*To do*. Rewrite the lines of every item with "Screen dimensions" replaced by "Display size", changing nothing else and leaving out the pictures.
** Start of The input **
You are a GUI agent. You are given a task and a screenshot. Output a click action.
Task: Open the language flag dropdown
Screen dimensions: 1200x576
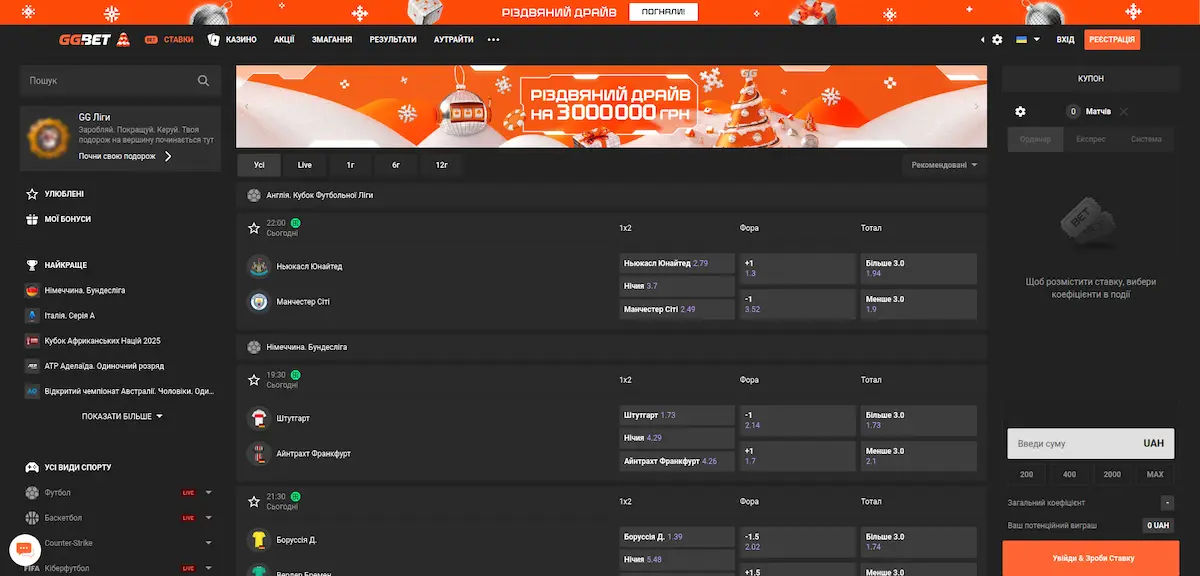click(x=1027, y=40)
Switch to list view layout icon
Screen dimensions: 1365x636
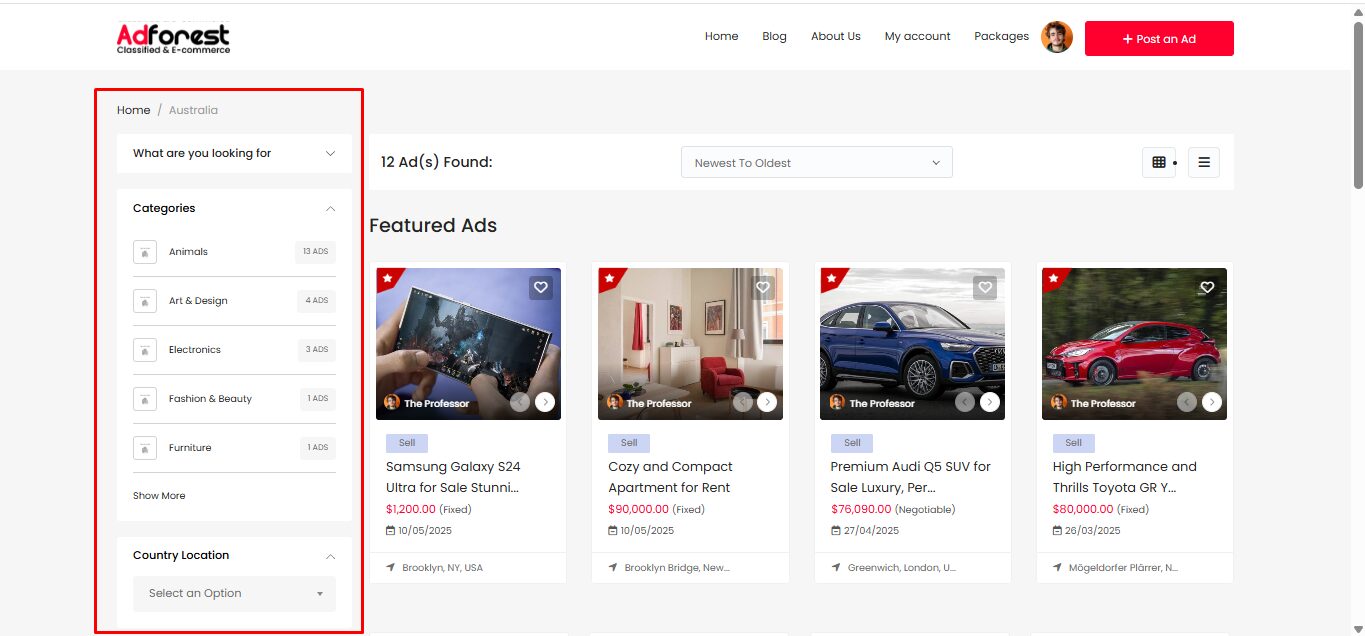(1203, 162)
** End of The input **
*Complete response*.
You are a GUI agent. You are given a task and a screenshot. Output a click action.
Task: Open the language flag dropdown
Display size: 1200x576
click(x=1027, y=40)
Switch to list view layout icon
Display size: 1365x636
(1203, 162)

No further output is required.